Sustained fetal hematopoiesis causes juvenile death from leukemia: Evidence from a dual-age-specific mouse model

Nitza Vara, Yuqing Liu, Yan Yan, Shelly Y. Lensing, Natalia Colorado, Delli Robinson, Jingliao Zhang, Xin Zhang, Erich A. Peterson, Nicholas J. Baltz, Daohong Zhou, Alice Bertaina, Donald J. Johann, Peter D. Emanuel, Y. Lucy Liu

Research output: Contribution to journalArticlepeer-review

1 Scopus citations

Abstract

It is not clear whether disrupted age-specific hematopoiesis contributes to the complex manifestations in leukemia patients who carry identical mutations, particularly in pediatric and adult patients with similar clinical characteristics.

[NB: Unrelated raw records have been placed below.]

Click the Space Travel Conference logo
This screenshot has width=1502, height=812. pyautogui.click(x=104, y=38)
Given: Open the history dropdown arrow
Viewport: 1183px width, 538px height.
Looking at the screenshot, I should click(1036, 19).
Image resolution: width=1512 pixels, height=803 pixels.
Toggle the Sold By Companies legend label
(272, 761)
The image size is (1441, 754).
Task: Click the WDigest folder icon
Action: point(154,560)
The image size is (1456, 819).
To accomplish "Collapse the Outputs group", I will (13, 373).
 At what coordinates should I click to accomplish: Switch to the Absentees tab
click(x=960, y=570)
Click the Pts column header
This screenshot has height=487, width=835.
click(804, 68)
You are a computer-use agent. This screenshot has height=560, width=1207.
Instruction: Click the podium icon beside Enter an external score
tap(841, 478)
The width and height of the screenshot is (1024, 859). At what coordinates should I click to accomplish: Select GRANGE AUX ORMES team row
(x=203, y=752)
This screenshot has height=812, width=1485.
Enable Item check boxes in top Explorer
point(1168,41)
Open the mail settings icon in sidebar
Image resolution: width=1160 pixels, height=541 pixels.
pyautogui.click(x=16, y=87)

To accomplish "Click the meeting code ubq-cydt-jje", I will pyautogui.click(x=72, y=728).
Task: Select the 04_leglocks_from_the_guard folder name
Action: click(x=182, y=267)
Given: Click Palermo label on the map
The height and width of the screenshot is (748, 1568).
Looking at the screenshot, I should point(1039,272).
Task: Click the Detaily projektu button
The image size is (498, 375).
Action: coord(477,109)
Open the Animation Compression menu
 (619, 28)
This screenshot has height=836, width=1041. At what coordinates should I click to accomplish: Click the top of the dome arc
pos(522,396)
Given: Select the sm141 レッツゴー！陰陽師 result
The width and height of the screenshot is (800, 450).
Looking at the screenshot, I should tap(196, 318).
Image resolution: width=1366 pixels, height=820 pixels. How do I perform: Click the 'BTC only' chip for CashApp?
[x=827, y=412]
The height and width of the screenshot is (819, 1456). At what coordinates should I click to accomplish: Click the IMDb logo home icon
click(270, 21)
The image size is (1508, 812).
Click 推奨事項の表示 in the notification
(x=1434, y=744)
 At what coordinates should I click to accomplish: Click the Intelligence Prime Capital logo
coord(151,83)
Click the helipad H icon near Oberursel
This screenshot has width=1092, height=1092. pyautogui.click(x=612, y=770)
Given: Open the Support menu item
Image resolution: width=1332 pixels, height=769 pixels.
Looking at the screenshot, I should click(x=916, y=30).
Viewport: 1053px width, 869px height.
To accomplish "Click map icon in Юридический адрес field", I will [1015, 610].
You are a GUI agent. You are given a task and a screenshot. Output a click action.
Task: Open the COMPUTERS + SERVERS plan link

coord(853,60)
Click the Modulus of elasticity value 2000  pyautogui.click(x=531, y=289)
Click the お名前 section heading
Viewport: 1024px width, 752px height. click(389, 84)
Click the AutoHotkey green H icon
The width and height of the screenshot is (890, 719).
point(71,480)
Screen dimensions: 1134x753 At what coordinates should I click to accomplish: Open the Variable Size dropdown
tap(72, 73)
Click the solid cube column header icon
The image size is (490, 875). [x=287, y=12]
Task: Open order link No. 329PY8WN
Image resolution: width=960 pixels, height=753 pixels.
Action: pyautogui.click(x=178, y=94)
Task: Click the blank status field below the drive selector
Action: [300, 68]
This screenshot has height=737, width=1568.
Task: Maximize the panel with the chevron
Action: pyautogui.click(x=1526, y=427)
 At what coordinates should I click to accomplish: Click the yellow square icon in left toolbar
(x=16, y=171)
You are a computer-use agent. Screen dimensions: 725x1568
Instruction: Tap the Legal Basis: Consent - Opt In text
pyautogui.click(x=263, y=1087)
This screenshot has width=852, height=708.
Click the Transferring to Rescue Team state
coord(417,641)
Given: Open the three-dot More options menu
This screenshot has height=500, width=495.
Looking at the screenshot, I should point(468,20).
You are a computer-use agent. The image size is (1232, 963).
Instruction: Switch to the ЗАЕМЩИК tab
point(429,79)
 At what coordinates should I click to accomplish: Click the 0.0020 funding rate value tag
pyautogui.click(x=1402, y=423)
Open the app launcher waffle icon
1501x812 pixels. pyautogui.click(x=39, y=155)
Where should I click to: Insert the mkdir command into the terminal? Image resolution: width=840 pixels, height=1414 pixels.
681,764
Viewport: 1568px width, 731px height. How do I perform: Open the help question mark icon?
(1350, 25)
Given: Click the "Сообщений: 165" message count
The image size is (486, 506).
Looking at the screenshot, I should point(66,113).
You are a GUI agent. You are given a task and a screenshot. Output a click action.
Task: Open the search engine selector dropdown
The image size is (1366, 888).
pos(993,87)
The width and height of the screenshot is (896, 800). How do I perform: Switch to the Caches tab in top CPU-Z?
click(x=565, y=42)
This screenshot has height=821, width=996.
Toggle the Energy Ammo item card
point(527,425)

By studying a dual-age-specific mouse model, we demonstrate that (1) loss of Pten during the fetal-to-adult hematopoiesis switch (hematopoiesis switch) causes sustained fetal hematopoiesis, resulting in death in juvenile leukemia; (2) myeloid-biased hematopoiesis in juvenile mice is associated with the sustained fetal properties of hematopoietic stem cells (HSCs); (3) the age specificity of juvenile myelomonocytic leukemia depends on the copy number of Pten and Nf1; (4) singleallelic Pten deletion during the hematopoiesis switch causes constitutive activation of MAPK in juvenile mice with Nf1 loss of heterozygosity (LOH); and (5) Nf1 LOH causes monocytosis in juvenile mice with Pten haploinsufficiency but does not cause lethality until adulthood. Our data suggest that 1 copy of Pten is sufficient to maintain an intact negative-feedback loop of the Akt pathway and HSC function in reconstitution, despite MAPK being constitutively activated in juvenile Pten+/Δ Nf1LOH mice. However, 2 copies of Pten are required to maintain the integrity of the MAPK pathway in juvenile mice with Nf1 haploinsufficiency. Our data indicate that previous investigations of Pten function in wild-type mice may not reflect the impact of Pten loss in mice with Nf1 mutations or other genetic defects. We provide a proof of concept that disassociated age-specific hematopoiesis contributes to leukemogenesis and pediatric demise.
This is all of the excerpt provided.